Assignment: Each entry needs to be reproduced exactly, with none left out.

Pixel coordinate grounding data:
********************

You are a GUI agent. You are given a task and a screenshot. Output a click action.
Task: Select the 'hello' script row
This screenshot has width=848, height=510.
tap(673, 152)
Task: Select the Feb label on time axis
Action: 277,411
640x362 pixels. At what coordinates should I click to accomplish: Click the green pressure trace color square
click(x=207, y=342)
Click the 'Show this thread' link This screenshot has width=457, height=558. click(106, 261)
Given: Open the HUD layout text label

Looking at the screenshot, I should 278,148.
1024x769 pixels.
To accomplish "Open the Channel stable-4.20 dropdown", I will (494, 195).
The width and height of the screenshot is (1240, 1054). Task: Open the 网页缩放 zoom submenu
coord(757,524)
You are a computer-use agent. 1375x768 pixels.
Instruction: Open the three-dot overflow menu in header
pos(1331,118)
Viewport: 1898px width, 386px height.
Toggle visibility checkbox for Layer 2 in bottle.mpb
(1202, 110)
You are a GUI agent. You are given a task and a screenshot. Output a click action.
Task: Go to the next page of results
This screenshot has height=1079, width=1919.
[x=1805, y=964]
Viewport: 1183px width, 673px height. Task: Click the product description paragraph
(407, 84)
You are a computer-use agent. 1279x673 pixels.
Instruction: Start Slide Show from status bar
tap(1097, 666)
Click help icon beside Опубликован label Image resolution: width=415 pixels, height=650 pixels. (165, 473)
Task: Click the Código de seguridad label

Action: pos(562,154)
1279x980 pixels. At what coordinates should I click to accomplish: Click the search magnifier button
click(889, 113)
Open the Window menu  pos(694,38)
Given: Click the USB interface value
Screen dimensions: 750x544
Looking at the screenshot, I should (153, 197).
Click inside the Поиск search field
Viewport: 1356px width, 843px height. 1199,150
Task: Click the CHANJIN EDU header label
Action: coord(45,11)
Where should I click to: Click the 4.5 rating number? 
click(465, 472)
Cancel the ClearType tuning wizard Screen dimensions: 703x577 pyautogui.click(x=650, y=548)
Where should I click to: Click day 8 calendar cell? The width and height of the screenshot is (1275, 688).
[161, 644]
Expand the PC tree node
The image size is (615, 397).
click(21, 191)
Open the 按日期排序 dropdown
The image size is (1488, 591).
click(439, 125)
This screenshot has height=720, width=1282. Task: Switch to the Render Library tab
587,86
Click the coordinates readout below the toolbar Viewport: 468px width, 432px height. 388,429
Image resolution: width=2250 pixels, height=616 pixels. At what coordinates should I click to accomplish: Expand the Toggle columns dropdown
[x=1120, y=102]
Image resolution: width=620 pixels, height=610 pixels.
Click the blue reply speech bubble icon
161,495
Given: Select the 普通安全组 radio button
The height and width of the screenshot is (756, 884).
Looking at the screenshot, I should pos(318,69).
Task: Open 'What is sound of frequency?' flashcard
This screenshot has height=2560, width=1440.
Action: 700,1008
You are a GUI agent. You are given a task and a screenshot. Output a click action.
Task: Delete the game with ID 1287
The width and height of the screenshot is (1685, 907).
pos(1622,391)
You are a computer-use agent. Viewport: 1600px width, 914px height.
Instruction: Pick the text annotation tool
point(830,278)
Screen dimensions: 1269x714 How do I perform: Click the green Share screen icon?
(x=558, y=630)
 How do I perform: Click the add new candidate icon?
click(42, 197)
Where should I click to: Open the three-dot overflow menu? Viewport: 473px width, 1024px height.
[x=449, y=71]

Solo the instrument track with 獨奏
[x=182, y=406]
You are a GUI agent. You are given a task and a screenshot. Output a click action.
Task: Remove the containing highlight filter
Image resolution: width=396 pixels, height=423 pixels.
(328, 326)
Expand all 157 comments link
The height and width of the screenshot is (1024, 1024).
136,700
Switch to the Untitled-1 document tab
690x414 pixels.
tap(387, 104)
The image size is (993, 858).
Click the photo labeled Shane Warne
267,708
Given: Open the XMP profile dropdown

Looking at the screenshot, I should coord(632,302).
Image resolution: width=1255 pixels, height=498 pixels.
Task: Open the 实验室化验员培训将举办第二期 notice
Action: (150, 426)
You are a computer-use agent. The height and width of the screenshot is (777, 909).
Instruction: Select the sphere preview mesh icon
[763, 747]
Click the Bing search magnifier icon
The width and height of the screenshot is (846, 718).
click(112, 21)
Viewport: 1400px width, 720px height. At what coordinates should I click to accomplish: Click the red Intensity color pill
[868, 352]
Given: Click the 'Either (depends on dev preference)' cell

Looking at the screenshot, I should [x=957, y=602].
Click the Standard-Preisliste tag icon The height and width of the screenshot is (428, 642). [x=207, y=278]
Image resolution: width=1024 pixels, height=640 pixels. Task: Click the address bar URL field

********************

Exercise answer:
You are a GUI agent. You are given a task and a screenshot. Output a click action.
Task: Select the 'hello' script row
This screenshot has width=848, height=510.
tap(673, 152)
Task: Select the Feb label on time axis
Action: 277,411
640x362 pixels. At what coordinates should I click to accomplish: Click the green pressure trace color square
click(x=207, y=342)
Click the 'Show this thread' link This screenshot has width=457, height=558. click(106, 261)
Given: Open the HUD layout text label

Looking at the screenshot, I should 278,148.
1024x769 pixels.
To accomplish "Open the Channel stable-4.20 dropdown", I will (494, 195).
The width and height of the screenshot is (1240, 1054). Task: Open the 网页缩放 zoom submenu
coord(757,524)
You are a computer-use agent. 1375x768 pixels.
Instruction: Open the three-dot overflow menu in header
pos(1331,118)
Viewport: 1898px width, 386px height.
Toggle visibility checkbox for Layer 2 in bottle.mpb
(1202, 110)
You are a GUI agent. You are given a task and a screenshot. Output a click action.
Task: Go to the next page of results
This screenshot has height=1079, width=1919.
[x=1805, y=964]
Viewport: 1183px width, 673px height. Task: Click the product description paragraph
(407, 84)
You are a computer-use agent. 1279x673 pixels.
Instruction: Start Slide Show from status bar
tap(1097, 666)
Click help icon beside Опубликован label Image resolution: width=415 pixels, height=650 pixels. (165, 473)
Task: Click the Código de seguridad label

Action: pos(562,154)
1279x980 pixels. At what coordinates should I click to accomplish: Click the search magnifier button
click(889, 113)
Open the Window menu  pos(694,38)
Given: Click the USB interface value
Screen dimensions: 750x544
Looking at the screenshot, I should (153, 197).
Click inside the Поиск search field
Viewport: 1356px width, 843px height. 1199,150
Task: Click the CHANJIN EDU header label
Action: coord(45,11)
Where should I click to: Click the 4.5 rating number? 
click(465, 472)
Cancel the ClearType tuning wizard Screen dimensions: 703x577 pyautogui.click(x=650, y=548)
Where should I click to: Click day 8 calendar cell? The width and height of the screenshot is (1275, 688).
[161, 644]
Expand the PC tree node
The image size is (615, 397).
click(21, 191)
Open the 按日期排序 dropdown
The image size is (1488, 591).
click(439, 125)
This screenshot has height=720, width=1282. Task: Switch to the Render Library tab
587,86
Click the coordinates readout below the toolbar Viewport: 468px width, 432px height. 388,429
Image resolution: width=2250 pixels, height=616 pixels. At what coordinates should I click to accomplish: Expand the Toggle columns dropdown
[x=1120, y=102]
Image resolution: width=620 pixels, height=610 pixels.
Click the blue reply speech bubble icon
161,495
Given: Select the 普通安全组 radio button
The height and width of the screenshot is (756, 884).
Looking at the screenshot, I should pos(318,69).
Task: Open 'What is sound of frequency?' flashcard
This screenshot has height=2560, width=1440.
Action: 700,1008
You are a GUI agent. You are given a task and a screenshot. Output a click action.
Task: Delete the game with ID 1287
The width and height of the screenshot is (1685, 907).
pos(1622,391)
You are a computer-use agent. Viewport: 1600px width, 914px height.
Instruction: Pick the text annotation tool
point(830,278)
Screen dimensions: 1269x714 How do I perform: Click the green Share screen icon?
(x=558, y=630)
 How do I perform: Click the add new candidate icon?
click(42, 197)
Where should I click to: Open the three-dot overflow menu? Viewport: 473px width, 1024px height.
[x=449, y=71]

Solo the instrument track with 獨奏
[x=182, y=406]
You are a GUI agent. You are given a task and a screenshot. Output a click action.
Task: Remove the containing highlight filter
Image resolution: width=396 pixels, height=423 pixels.
(328, 326)
Expand all 157 comments link
The height and width of the screenshot is (1024, 1024).
136,700
Switch to the Untitled-1 document tab
690x414 pixels.
tap(387, 104)
The image size is (993, 858).
Click the photo labeled Shane Warne
267,708
Given: Open the XMP profile dropdown

Looking at the screenshot, I should coord(632,302).
Image resolution: width=1255 pixels, height=498 pixels.
Task: Open the 实验室化验员培训将举办第二期 notice
Action: (150, 426)
You are a computer-use agent. The height and width of the screenshot is (777, 909).
Instruction: Select the sphere preview mesh icon
[763, 747]
Click the Bing search magnifier icon
The width and height of the screenshot is (846, 718).
click(112, 21)
Viewport: 1400px width, 720px height. At what coordinates should I click to accomplish: Click the red Intensity color pill
[868, 352]
Given: Click the 'Either (depends on dev preference)' cell

Looking at the screenshot, I should [x=957, y=602].
Click the Standard-Preisliste tag icon The height and width of the screenshot is (428, 642). [x=207, y=278]
Image resolution: width=1024 pixels, height=640 pixels. Task: Click the address bar URL field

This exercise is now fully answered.